III- Zorlayıcı sebepler:

İşçiyi işyerinde bir haftadan fazla süre ile çalışmaktan alıkoyan zorlayıcı bir sebebin ortaya çıkması.

IV- İşçinin gözaltına alınması veya tutuklanması halinde devamsızlığın 17 nci maddedeki bildirim süresini aşması.

İşçi feshin yukarıdaki bentlerde öngörülen sebeplere uygun olmadığı iddiası ile 18, 20 ve 21 inci madde hükümleri çerçevesinde yargı yoluna başvurabilir.

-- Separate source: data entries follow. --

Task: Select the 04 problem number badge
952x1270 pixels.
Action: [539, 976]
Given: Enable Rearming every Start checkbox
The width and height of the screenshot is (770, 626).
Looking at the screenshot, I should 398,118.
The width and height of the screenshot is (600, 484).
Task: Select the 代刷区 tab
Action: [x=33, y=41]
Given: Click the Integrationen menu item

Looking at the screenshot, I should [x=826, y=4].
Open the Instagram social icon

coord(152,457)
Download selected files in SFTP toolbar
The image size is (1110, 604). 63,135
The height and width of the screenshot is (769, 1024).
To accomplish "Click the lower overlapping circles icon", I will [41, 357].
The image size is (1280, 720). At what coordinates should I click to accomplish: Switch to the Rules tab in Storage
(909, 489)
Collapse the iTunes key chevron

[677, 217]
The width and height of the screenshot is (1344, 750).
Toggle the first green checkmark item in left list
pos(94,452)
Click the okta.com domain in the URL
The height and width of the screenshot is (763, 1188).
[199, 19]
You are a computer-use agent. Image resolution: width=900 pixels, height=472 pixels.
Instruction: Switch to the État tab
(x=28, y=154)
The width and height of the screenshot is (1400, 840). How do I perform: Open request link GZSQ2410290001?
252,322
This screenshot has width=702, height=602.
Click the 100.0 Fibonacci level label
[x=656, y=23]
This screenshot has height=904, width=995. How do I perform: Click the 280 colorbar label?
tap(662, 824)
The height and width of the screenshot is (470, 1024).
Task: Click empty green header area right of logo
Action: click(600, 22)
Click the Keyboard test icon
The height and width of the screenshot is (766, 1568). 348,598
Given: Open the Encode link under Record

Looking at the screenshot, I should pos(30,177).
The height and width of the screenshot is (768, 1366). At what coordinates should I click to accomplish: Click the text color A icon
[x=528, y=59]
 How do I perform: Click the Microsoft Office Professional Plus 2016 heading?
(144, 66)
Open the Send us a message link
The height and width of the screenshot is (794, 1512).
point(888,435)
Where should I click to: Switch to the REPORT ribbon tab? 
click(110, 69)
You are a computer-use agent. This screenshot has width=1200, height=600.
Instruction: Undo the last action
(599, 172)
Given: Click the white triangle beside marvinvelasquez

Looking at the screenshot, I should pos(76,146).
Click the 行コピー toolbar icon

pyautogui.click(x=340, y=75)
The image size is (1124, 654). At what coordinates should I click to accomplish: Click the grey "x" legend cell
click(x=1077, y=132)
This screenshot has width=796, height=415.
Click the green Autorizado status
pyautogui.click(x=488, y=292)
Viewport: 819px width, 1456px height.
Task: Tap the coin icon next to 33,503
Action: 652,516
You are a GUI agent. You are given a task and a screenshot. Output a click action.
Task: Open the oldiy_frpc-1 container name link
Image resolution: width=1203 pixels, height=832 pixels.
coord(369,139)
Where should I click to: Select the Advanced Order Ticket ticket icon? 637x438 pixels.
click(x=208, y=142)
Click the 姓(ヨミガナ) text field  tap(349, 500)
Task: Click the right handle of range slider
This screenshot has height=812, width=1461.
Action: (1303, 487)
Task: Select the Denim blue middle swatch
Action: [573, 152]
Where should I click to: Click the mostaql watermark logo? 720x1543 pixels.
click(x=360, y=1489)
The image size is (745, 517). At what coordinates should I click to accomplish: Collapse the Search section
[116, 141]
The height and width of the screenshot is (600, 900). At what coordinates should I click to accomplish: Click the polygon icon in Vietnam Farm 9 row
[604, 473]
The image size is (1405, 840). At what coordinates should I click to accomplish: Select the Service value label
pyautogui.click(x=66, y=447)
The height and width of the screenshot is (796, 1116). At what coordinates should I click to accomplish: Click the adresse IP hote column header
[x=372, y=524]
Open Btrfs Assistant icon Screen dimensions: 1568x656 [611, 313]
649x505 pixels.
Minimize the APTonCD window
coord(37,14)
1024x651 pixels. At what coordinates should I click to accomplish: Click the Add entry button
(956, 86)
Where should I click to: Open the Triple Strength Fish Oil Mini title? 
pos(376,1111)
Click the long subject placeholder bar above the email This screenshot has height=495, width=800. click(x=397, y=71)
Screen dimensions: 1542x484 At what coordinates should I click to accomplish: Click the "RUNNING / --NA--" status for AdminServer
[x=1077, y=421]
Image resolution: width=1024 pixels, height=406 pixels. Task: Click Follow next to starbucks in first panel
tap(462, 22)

II. BELİRLİ SÜRELİ SÖZLEŞMELER

4857 Sayılı Kanunda iş ilişkisinin süreye bağlı yapılmadığı halde sözleşme belirsiz süreli sayılır. Kanun maddesi açıktır. Belirli süreli işlerde, belirli bir işin tamamlanması gibi objektif koşullara bağlı olarak işçi ile işveren arasında yazılı şekilde yapılan iş sözleşmesi belirli süreli iş sözleşmesidir.

Esaslı nedene dayalı üst üste iş sözleşmeleri, belirli süreli iş olma özelliğini muhafaza ederler.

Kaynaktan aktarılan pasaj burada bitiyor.